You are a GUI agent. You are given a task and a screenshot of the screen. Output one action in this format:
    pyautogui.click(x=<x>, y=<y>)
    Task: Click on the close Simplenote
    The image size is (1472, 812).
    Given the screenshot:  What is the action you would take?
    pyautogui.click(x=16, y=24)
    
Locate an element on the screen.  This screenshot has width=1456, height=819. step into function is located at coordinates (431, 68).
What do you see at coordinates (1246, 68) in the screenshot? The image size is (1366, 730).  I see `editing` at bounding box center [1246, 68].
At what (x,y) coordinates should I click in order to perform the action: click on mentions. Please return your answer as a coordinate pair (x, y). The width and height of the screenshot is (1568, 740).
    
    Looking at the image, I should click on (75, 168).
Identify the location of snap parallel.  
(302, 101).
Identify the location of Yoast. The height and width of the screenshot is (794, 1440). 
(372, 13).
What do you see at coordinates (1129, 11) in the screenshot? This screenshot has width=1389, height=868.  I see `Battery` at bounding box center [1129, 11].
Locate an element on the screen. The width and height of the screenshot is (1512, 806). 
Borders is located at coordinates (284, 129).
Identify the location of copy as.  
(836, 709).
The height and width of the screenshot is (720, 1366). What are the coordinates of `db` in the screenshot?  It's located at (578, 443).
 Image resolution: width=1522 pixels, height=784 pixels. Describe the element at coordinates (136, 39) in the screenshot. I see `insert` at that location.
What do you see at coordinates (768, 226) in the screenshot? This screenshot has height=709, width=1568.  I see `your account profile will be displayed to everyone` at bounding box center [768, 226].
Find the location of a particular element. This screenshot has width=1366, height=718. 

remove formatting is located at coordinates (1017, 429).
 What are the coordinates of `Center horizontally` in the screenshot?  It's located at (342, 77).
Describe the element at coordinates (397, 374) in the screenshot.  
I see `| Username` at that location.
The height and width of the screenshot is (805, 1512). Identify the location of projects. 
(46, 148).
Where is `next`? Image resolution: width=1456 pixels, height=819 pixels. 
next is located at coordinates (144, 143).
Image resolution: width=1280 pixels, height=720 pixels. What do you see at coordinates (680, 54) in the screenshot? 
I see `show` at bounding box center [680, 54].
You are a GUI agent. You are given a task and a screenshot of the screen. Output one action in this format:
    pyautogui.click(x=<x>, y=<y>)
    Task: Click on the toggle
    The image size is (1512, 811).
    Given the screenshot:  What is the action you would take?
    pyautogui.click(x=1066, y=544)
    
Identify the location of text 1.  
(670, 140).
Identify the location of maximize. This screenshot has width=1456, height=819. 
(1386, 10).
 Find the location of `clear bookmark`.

────────────────

Replace "Identify the location of" with "Find the position of" throughout the entries above, and write them out again with nothing else changed.

You are a GUI agent. You are given a task and a screenshot of the screen. Output one action in this format:
    pyautogui.click(x=<x>, y=<y>)
    Task: Click on the close Simplenote
    The image size is (1472, 812).
    Given the screenshot:  What is the action you would take?
    pyautogui.click(x=16, y=24)
    
Locate an element on the screen.  This screenshot has width=1456, height=819. step into function is located at coordinates (431, 68).
What do you see at coordinates (1246, 68) in the screenshot? The image size is (1366, 730).  I see `editing` at bounding box center [1246, 68].
At what (x,y) coordinates should I click in order to perform the action: click on mentions. Please return your answer as a coordinate pair (x, y). The width and height of the screenshot is (1568, 740).
    
    Looking at the image, I should click on (75, 168).
Find the position of snap parallel.  
(302, 101).
Find the position of Yoast. The height and width of the screenshot is (794, 1440). 
(372, 13).
What do you see at coordinates (1129, 11) in the screenshot? This screenshot has width=1389, height=868.  I see `Battery` at bounding box center [1129, 11].
Locate an element on the screen. The width and height of the screenshot is (1512, 806). 
Borders is located at coordinates (284, 129).
Find the position of copy as.  
(836, 709).
The height and width of the screenshot is (720, 1366). What are the coordinates of `db` in the screenshot?  It's located at (578, 443).
 Image resolution: width=1522 pixels, height=784 pixels. Describe the element at coordinates (136, 39) in the screenshot. I see `insert` at that location.
What do you see at coordinates (768, 226) in the screenshot? This screenshot has height=709, width=1568.  I see `your account profile will be displayed to everyone` at bounding box center [768, 226].
Find the location of a particular element. This screenshot has width=1366, height=718. 

remove formatting is located at coordinates (1017, 429).
 What are the coordinates of `Center horizontally` in the screenshot?  It's located at (342, 77).
Describe the element at coordinates (397, 374) in the screenshot.  
I see `| Username` at that location.
The height and width of the screenshot is (805, 1512). Find the position of projects. 
(46, 148).
Where is `next`? Image resolution: width=1456 pixels, height=819 pixels. 
next is located at coordinates (144, 143).
Image resolution: width=1280 pixels, height=720 pixels. What do you see at coordinates (680, 54) in the screenshot? 
I see `show` at bounding box center [680, 54].
You are a GUI agent. You are given a task and a screenshot of the screen. Output one action in this format:
    pyautogui.click(x=<x>, y=<y>)
    Task: Click on the toggle
    The image size is (1512, 811).
    Given the screenshot:  What is the action you would take?
    pyautogui.click(x=1066, y=544)
    
Find the position of text 1.  
(670, 140).
Find the position of maximize. This screenshot has width=1456, height=819. 
(1386, 10).
 Find the location of `clear bookmark`.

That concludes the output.